When free spirit “Jules” (Anna “Go Girls” Hutchison) tells her best friend “Dana” (Kristen “Revolutionary Road” Connolly) what a good time they’ll be having at a cabin in the remote woods, you automatically know and are glad that she has no idea at all what awaits her or her friends, and neither does Jules’ jock boyfriend “Curt” (Chris “Thor” Hemsworth). The same is true of their intellectual friend with his notably piercing gaze, “Holden” (Jesse “Grey’s Anatomy” Williams) and their stoner friend “Marty” (Franz “The Village” Kranz) who seems to have a better grasp of reality, despite himself. Takes all kinds.
The Cabin in the Woods is about much more than any old cabin in the woods where unsuspecting, sex-having young adults find themselves headed for a very bloody end. The reason for this trip in their minds involves nothing more sophisticated than booz and weed, but on the other side of things, this ill-fated five has an important destiny they are supposed to fulfill. They must die for a grim and grueling purpose, one that extends far beyond those who seem to so callously want them dead.
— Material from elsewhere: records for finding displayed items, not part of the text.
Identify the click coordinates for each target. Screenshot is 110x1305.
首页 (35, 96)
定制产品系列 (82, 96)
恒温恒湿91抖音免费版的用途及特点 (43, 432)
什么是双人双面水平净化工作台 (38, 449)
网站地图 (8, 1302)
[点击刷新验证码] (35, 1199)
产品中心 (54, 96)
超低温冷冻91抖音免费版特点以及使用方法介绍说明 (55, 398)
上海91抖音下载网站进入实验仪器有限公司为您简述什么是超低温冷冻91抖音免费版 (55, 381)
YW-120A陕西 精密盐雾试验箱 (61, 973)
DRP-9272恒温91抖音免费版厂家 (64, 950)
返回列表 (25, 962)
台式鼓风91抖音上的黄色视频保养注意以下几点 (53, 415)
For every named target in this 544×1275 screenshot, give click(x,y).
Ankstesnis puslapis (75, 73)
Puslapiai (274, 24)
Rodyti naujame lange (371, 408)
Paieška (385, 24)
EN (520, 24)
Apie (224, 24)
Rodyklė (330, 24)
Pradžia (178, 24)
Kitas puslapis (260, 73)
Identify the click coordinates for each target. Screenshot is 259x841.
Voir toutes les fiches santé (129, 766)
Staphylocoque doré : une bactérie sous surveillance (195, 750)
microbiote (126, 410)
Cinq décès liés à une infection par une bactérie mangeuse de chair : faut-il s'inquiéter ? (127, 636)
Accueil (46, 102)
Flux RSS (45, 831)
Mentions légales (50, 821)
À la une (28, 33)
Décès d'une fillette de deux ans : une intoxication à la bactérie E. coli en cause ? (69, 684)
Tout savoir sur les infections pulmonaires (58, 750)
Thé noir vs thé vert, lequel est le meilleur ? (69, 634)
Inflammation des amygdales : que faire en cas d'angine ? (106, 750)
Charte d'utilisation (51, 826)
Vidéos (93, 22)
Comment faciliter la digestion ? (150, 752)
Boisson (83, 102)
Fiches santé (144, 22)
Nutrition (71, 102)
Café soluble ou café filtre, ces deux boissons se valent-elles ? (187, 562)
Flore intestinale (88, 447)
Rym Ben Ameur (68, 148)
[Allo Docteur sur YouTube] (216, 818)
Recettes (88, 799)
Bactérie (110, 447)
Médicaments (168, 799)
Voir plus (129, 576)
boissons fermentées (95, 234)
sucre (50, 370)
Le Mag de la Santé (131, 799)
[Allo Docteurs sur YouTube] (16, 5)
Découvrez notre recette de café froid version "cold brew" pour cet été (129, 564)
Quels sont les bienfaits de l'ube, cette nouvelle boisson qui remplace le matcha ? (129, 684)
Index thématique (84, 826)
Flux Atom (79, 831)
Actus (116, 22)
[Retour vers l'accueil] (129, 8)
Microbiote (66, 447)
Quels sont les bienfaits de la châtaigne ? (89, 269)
And the film opens with those who want them dead casually chatting and making office jokes while placing bets on who bites it first while otherwise preparing to make sure everything at the cabin goes as planned. We won’t be able to relate to them until the very end of the movie, but everyone in this film has a reason to be hopelessly depressed.
|"Sitterson" (Richard Jenkins) and "Hadley" (Bradley Whitford), two |
of the brains behind the scenes.
And then we get big red letters that flash across the screen as though we are watching some humdrum Halloween movie. The film has this ability to quickly alternate between cheap and classy, between what we expect to see and what we couldn’t see coming. And as it is an example of a very extreme type of parody, this is for sure one of those films that will go over better with critics than audiences in general simply because it dares to call out the stupidity of the masses.
The Cabin in the Woods may not be your traditional carnival ride of carnage (though there is plenty of that, and sometimes too much), but it will indignantly and horrifyingly keep you interested. And in fact, its mainstay is about being just the opposite of what comes from the abandoned mines of bad ideas that we are getting today when we aren’t being bombarded with soulless remakes of earlier horror greats.
There is a celebrity appearance at the end, and if you’ve seen Paul (2011), you’ll know who it is. This would have had more affect if this were the first time we’d seen that, but The Cabin in the Woods is never really out of ideas or surprises, big or small. And while we keep waiting for Hemsworth to turn into Thor and trash these ghoulish attackers, we are given no such luxury, just a story that stays confined to the shallow-mindedness that made this wildcard of a movie possible in the first place.
Thank you, Goddard and Whedon, for taking back the horror trophy and setting it up proudly in the camp of those with brains.